## Voci per trovare gli oggetti visualizzati
------------------------------------

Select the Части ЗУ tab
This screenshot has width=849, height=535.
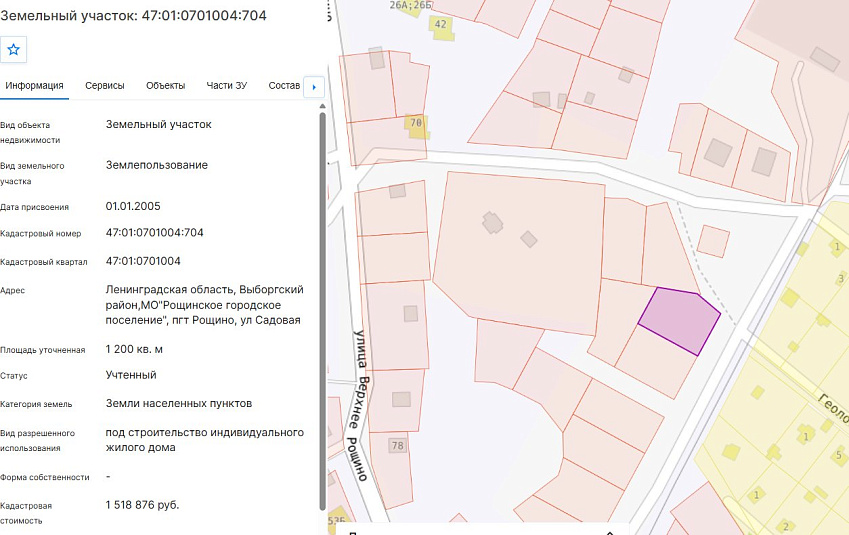pos(226,86)
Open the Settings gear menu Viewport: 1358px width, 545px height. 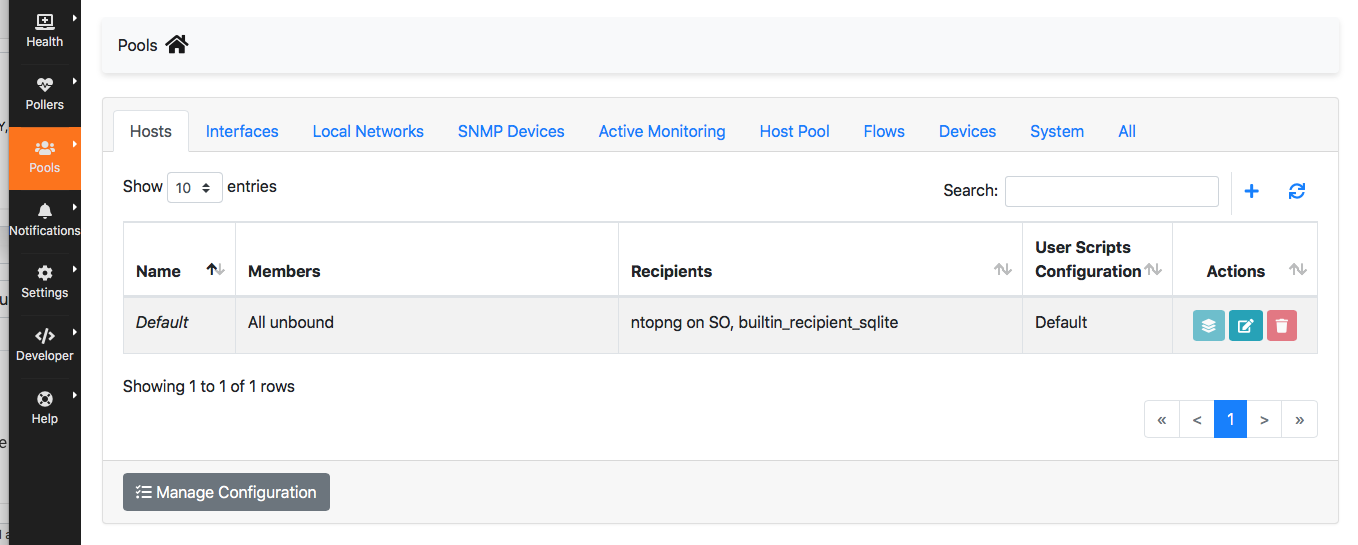pos(45,283)
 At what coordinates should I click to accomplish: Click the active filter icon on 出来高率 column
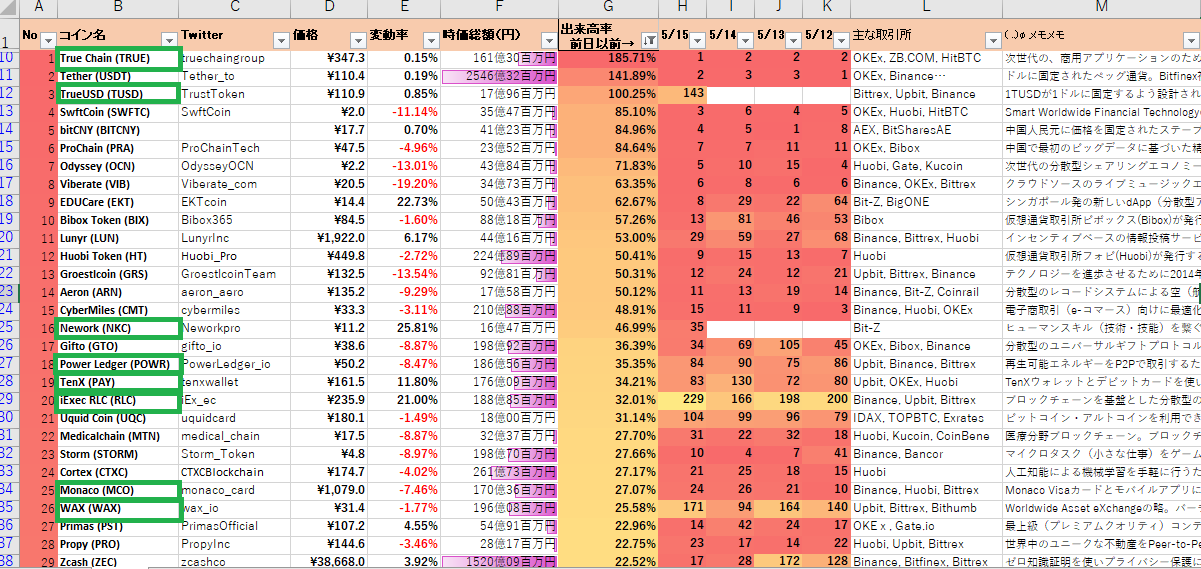click(x=650, y=41)
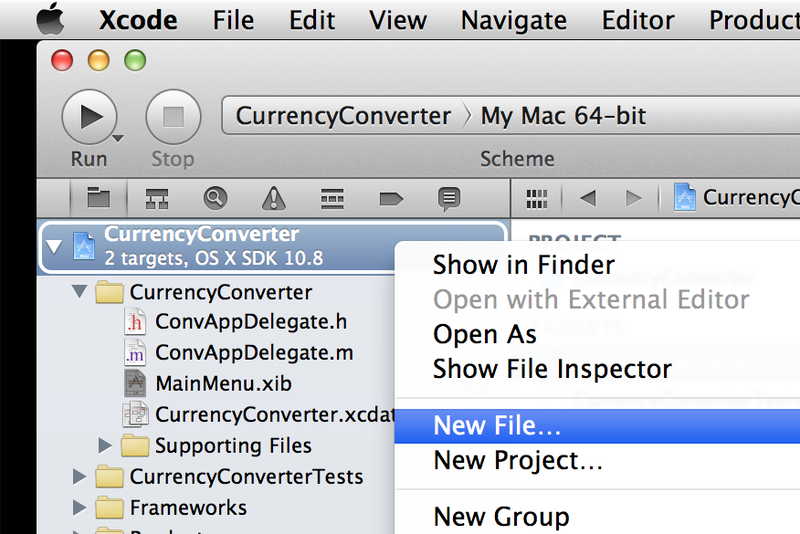Go back using the left arrow

point(587,197)
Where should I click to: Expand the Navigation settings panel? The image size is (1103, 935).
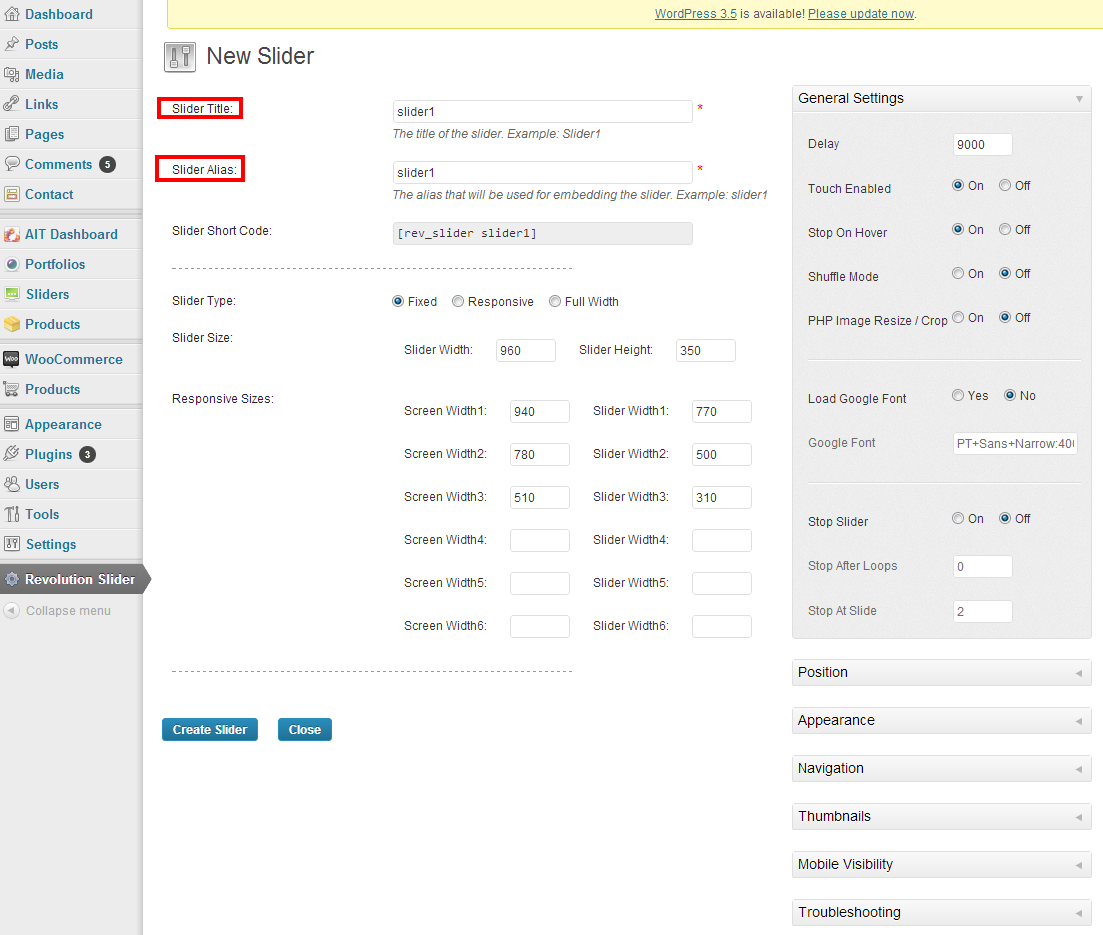tap(940, 768)
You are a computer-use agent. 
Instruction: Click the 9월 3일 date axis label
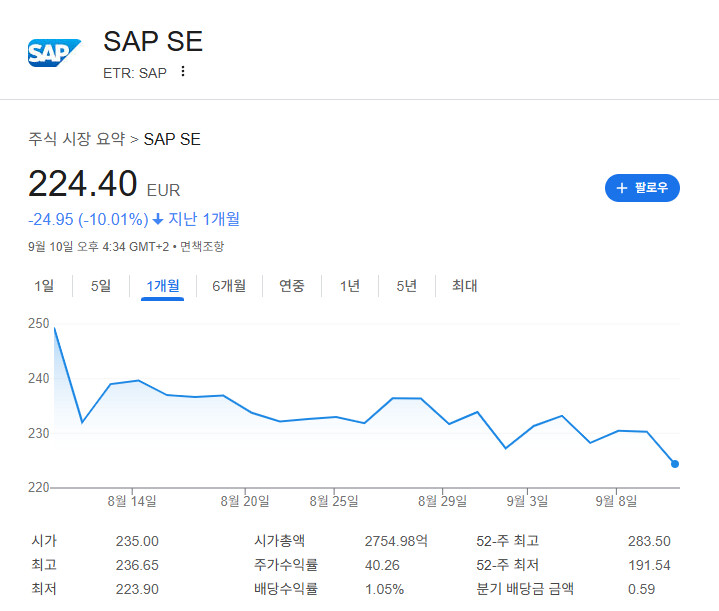click(526, 500)
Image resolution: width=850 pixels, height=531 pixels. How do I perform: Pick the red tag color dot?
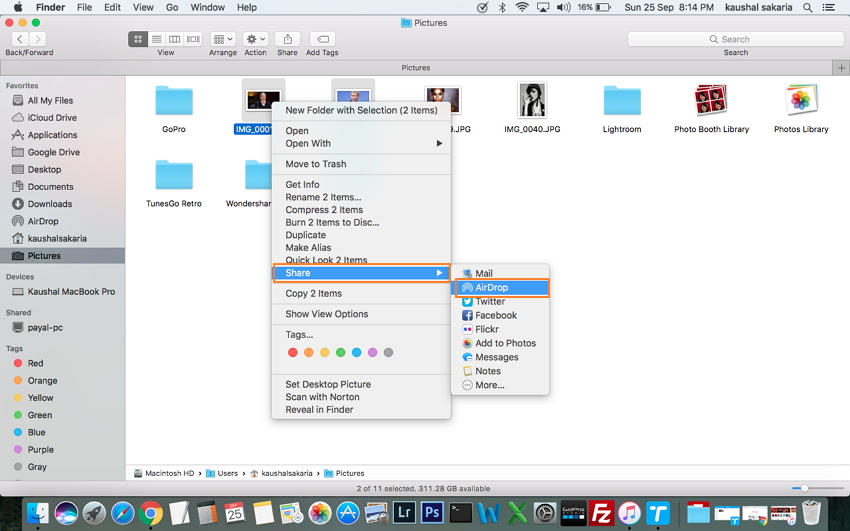(x=293, y=353)
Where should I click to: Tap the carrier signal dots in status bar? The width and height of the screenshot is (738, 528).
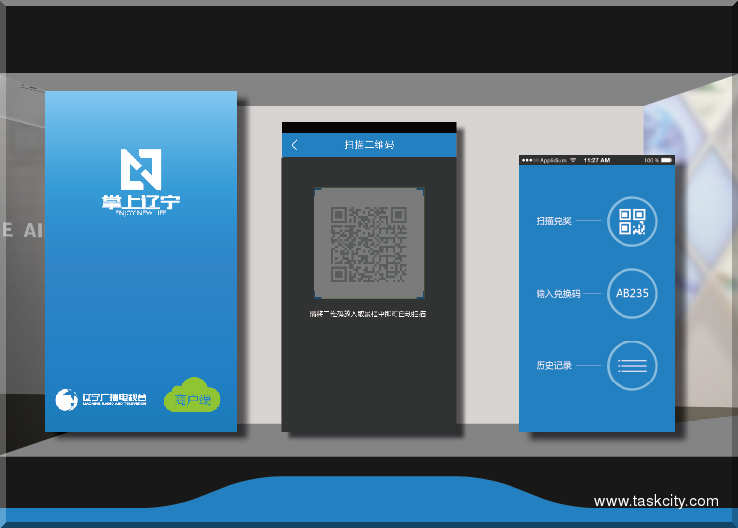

------------------------------------

## TESTO DEL COMPITO
Trascrivi come elenco JSON di stringhe tutto ciò che va dalla riga contenente "You are a computer-use agent." fino alla fine delle voci, con una stringa per ogni riga e senza le righe vuote. Escludi le immagini dalla risposta.

## RISPOSTA CORRETTA
[
  "You are a computer-use agent. ",
  "Instruction: Click the 9월 3일 date axis label",
  "click(526, 500)",
  "Image resolution: width=850 pixels, height=531 pixels. How do I perform: Pick the red tag color dot?",
  "(x=293, y=353)",
  "Where should I click to: Tap the carrier signal dots in status bar? The width and height of the screenshot is (738, 528)."
]